Before Daddy moved to his new home, he was concerned that the other people there would not "be as bad off" as he. I reassured him that some would not be and others would be worse off.

And truly that was the case. His roommate uses a walker and oxygen, still reads the daily paper and works Sudoku puzzles. One day the man was watching a television show -- on a Spanish language channel. He is not Hispanic and multilingual people are a rarity in our society. I asked him if he spoke Spanish. He looked at me as though my question made no sense at all. "No," he said. So his Sudoku puzzles may be only an entertainment in the same way. I don't know. I've not looked too closely.

When Daddy's doctor asked him if he had a roommate, Daddy surprised me by saying there was "a man who rides the same broomstick." He meant his roommate. Comedy? Daddy has always had a good sense of humor, but this was not an example of that. His confusion is advancing.

Daddy moved March 5. We moved all Daddy's stuff out of his apartment Sunday, March 6. Kind of sad really because there isn't enough room in his new bedroom for his things. He does have the really big clock that he can see in spite of his macular degeneration and the wedding picture of him and Momma and Momma's high school graduation picture.

But that night I had Downton Abbey.

Downton Abbey has been my favorite TV series for all of its six years. My husband calls it a soap opera, and I suppose it is. But I care about the characters and it always seems to come out pretty much right for those characters or at least give me hope that it will. Eventually. It is the hour that I can escape my own dramas and enjoy someone else's.

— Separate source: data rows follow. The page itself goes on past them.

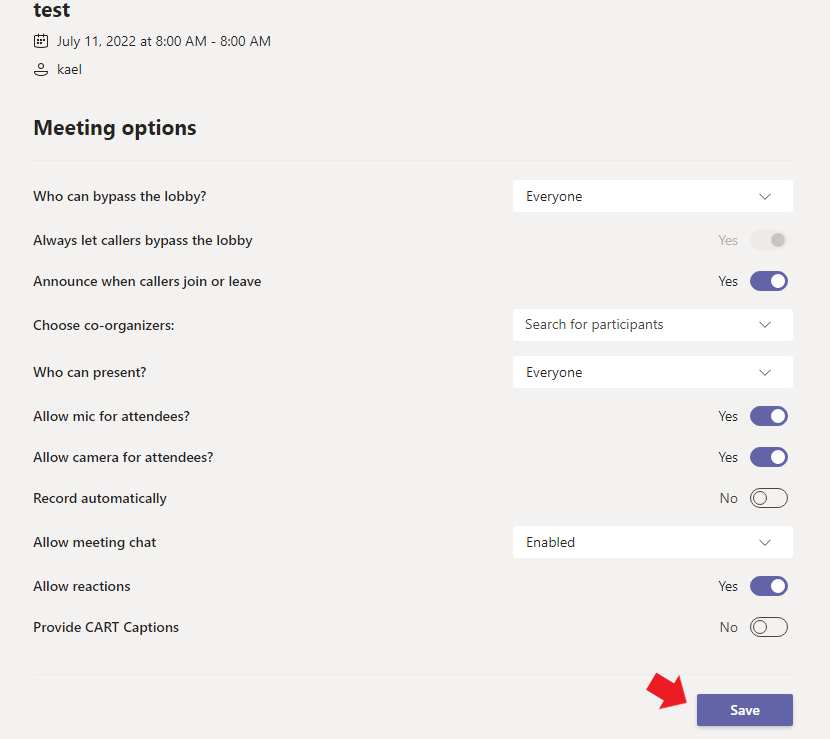Click the chevron on the lobby bypass dropdown
830x739 pixels.
[765, 196]
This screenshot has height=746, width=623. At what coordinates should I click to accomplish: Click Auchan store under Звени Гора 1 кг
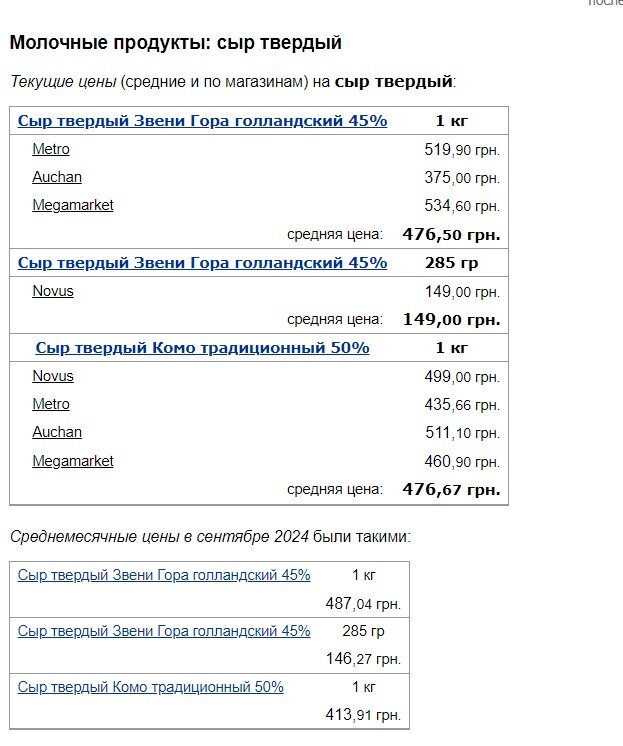coord(57,177)
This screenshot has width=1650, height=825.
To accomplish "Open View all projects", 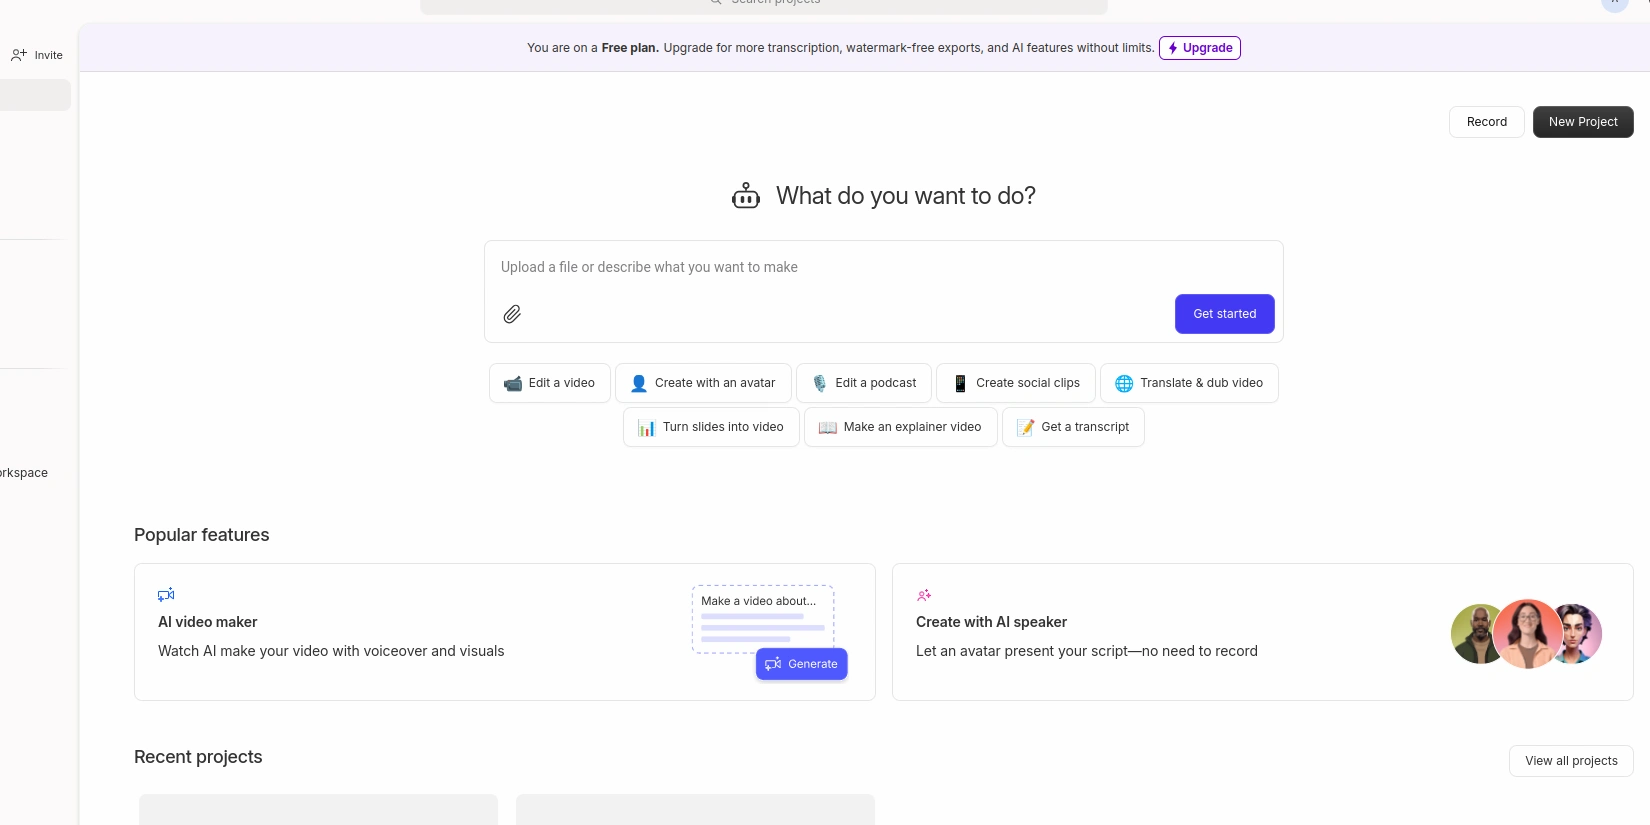I will pos(1570,761).
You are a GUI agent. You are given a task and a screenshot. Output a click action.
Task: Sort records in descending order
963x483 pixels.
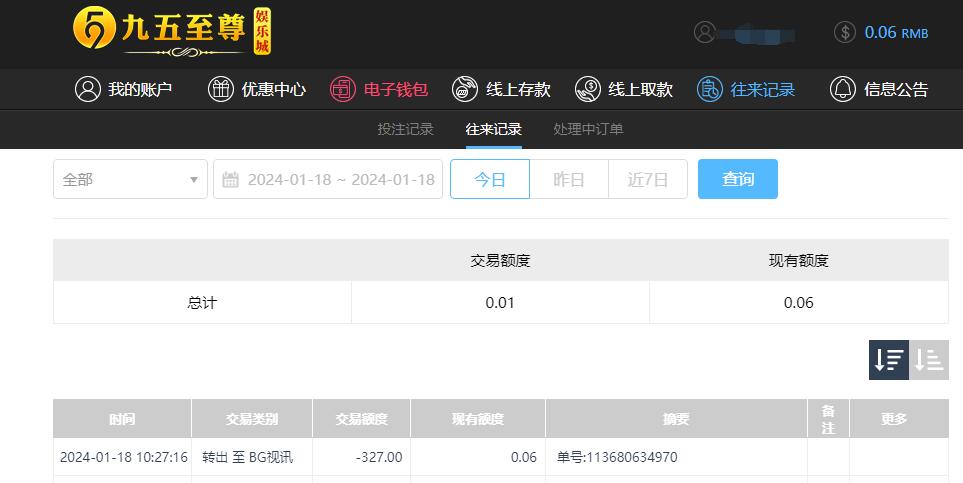pyautogui.click(x=889, y=359)
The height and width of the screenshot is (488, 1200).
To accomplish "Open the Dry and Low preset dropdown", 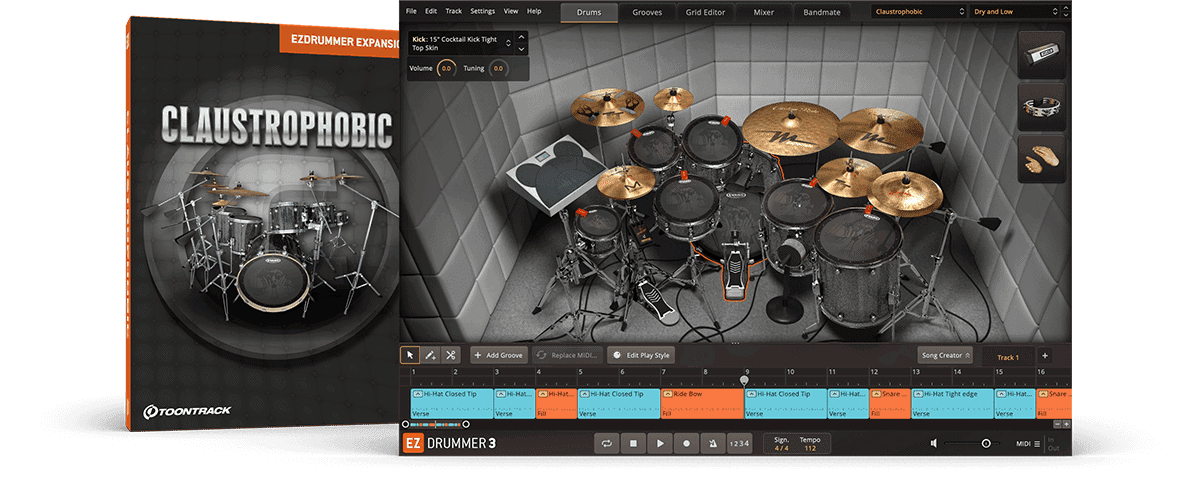I will (1010, 12).
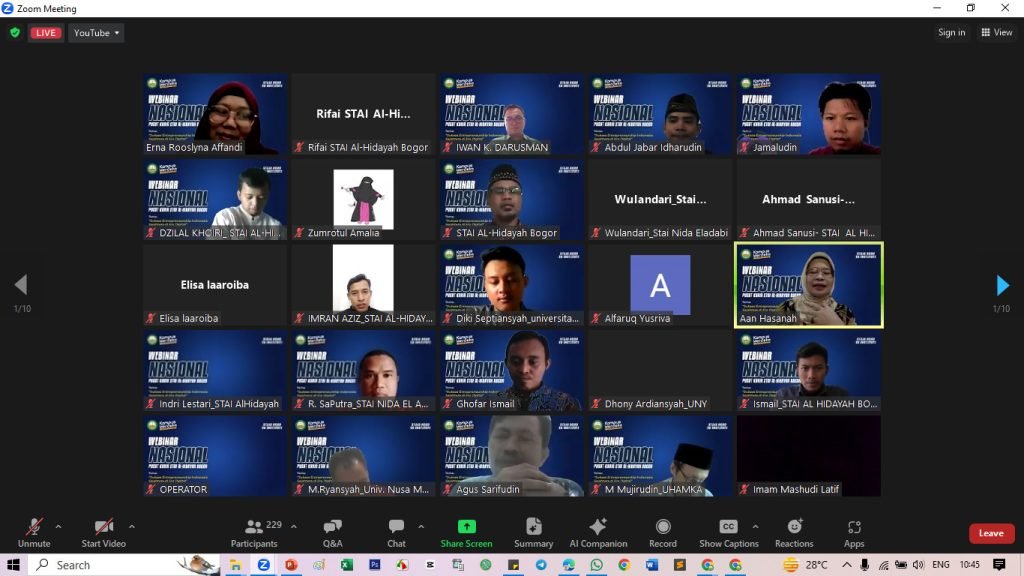Click the Sign in button
Screen dimensions: 1024x576
pos(951,33)
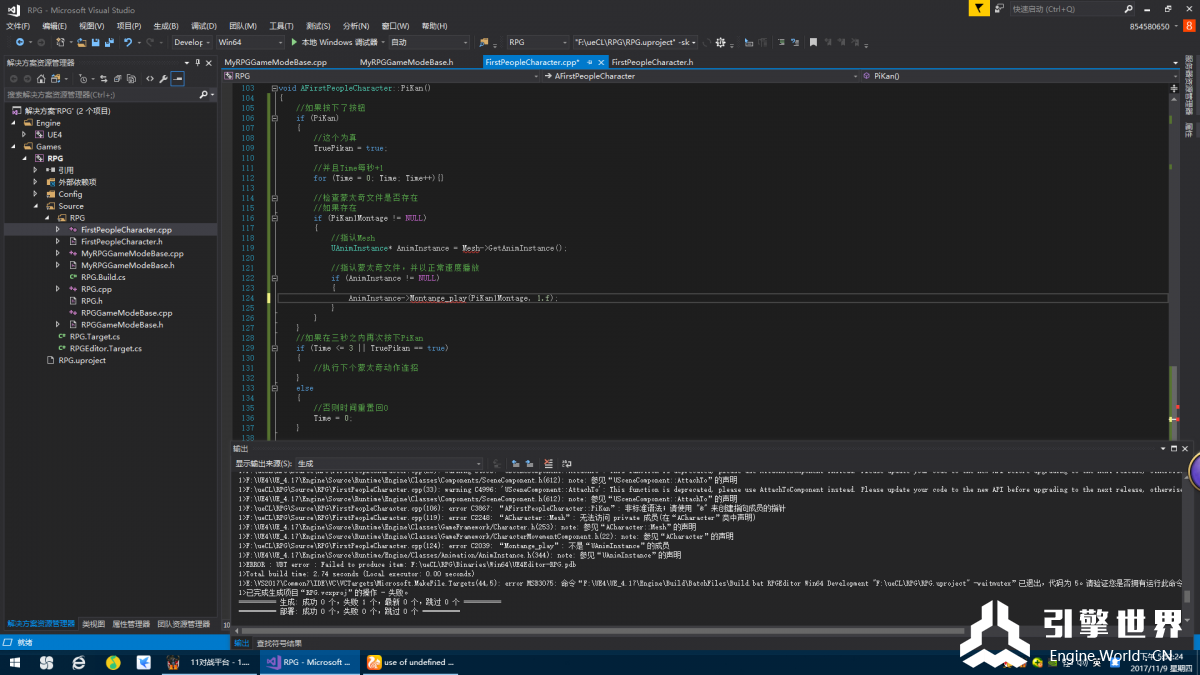Click the notifications flag icon

(978, 8)
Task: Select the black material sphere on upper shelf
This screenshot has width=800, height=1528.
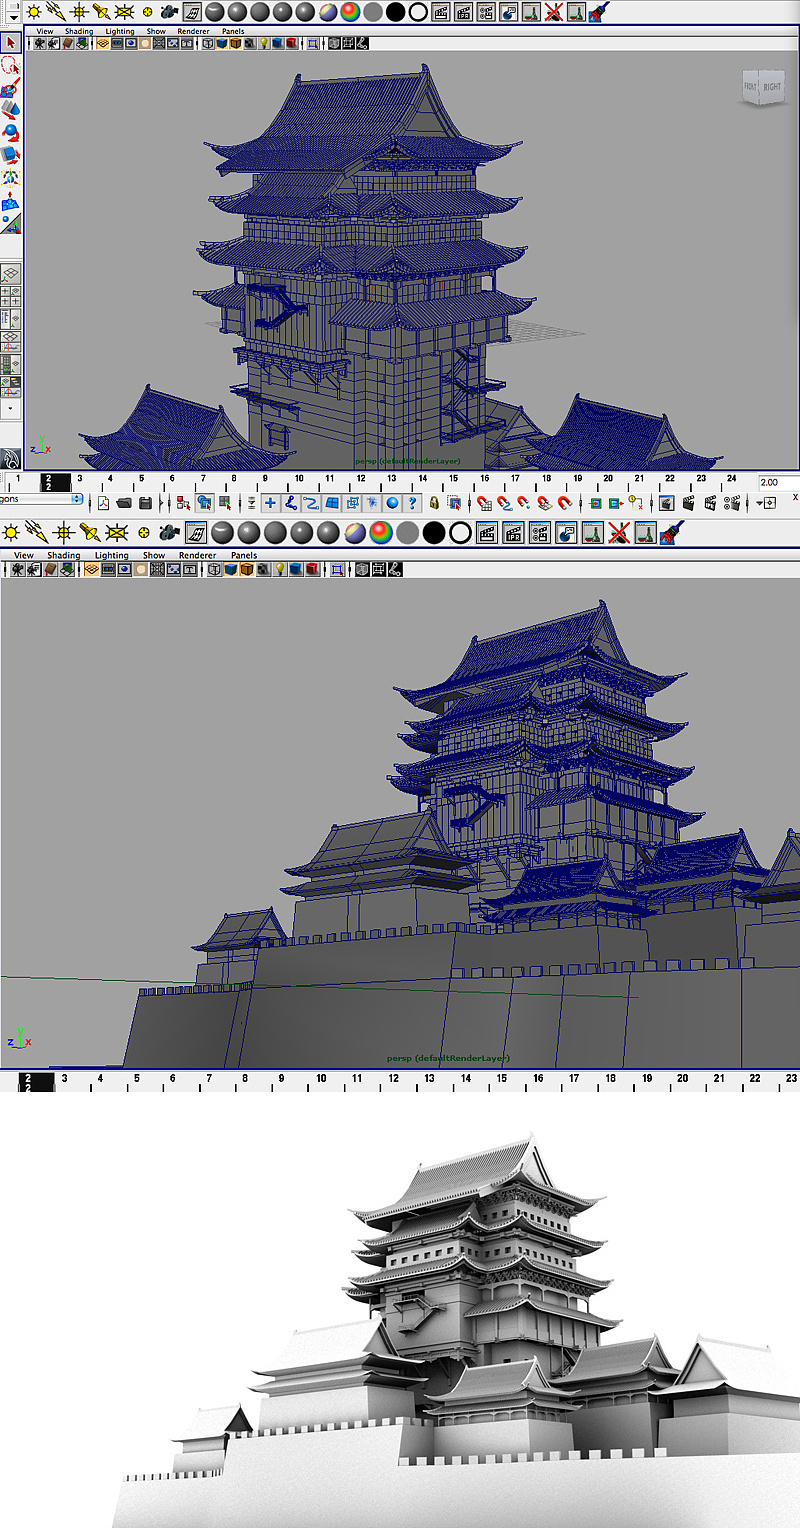Action: (x=395, y=12)
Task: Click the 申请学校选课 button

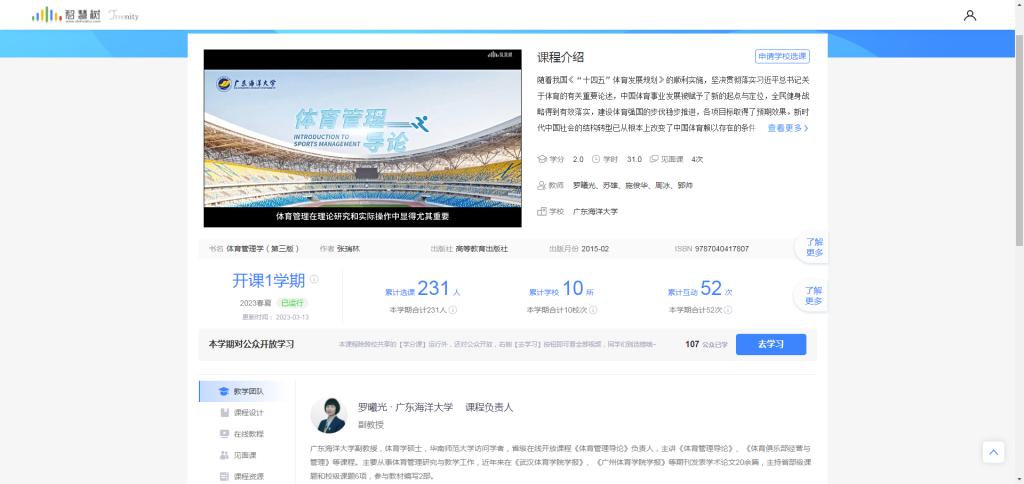Action: click(x=782, y=57)
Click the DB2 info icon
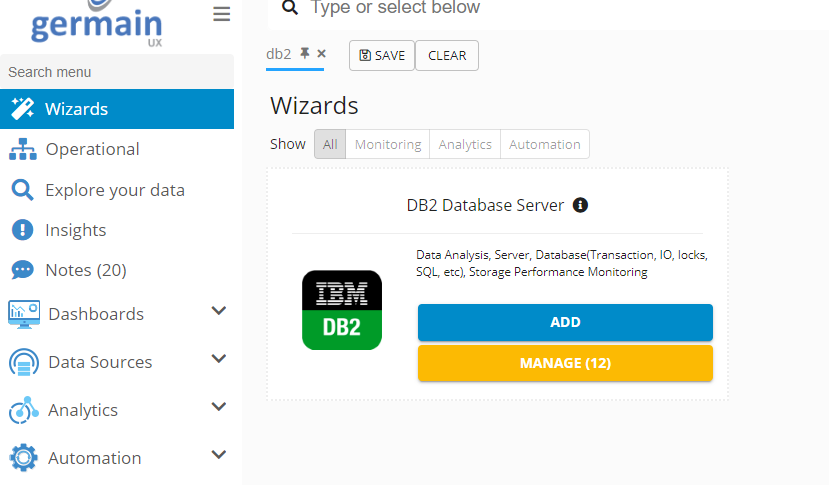Screen dimensions: 829x485 pyautogui.click(x=580, y=205)
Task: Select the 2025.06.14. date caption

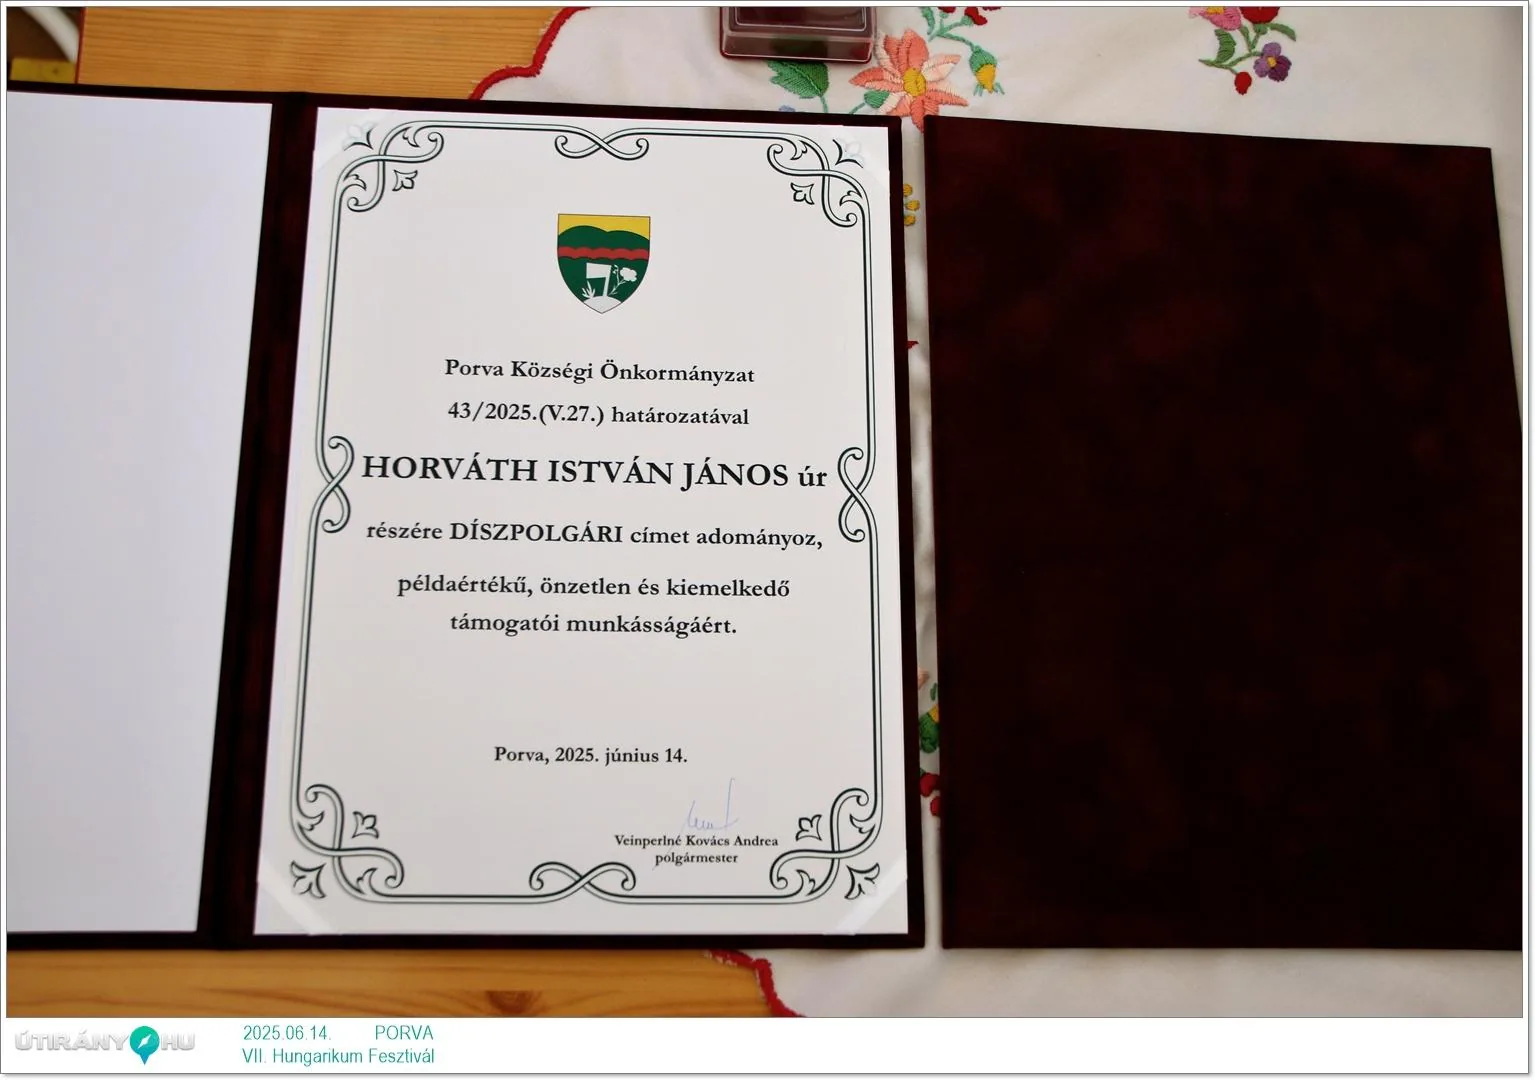Action: pos(286,1033)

The final episode. Everything changes. Everything comes to an end.

I was actually afraid that the whole thing would be tied neatly up with a shiny red bow. Words like "syrupy sweet" and "maudlin" hovered around me, threatening to undo my great regard for Fellowes' writing. How was Julian Fellowes going to end it without caving in the most Hallmarkian fashion to the public's desire that Edith be happy?

I was more concerned with Thomas. I know, I know. I adopt unlovable parrots that bite. Lovable dogs that bite. Eccentric cats that bite. I even liked Snape all the way through the Harry Potter books.

And, whether Fellowes handled it well or not (which by-the-bye, he did handle it well) the more anxiety provoking was what was I going to do with the rest of my Sunday nights?

Then, to top it all off, I decided to make a banana nut bread with the bananas Daddy had left in his apartment.

I turned on the oven to preheat, mashed the bananas, chopped the walnuts, stirred up the batter, poured it into a Pyrex baking dish that once belonged to my mother, and discovered that my oven was not heating.

Well, #$#@!

A new question -- does banana nut bread dough freeze well? Even more importantly does it bake well after being thawed?

But my husband looked it up oven repair on the internet and ordered a part. It's so nice to be married to him. Yesterday the part came and he fixed the oven.

Today is Sunday. And we have banana nut bread to eat with whatever I do with my Sunday night.

All's Well that Ends Well, not a line from a Shakespeare play, but the title. A play that the critics cannot put into a single category, but must be included in both his comedies and his tragedies. Just like life.
                    
           Thomas in a bowler, a sure sign of success at last.        A fine loaf of banana nut bread.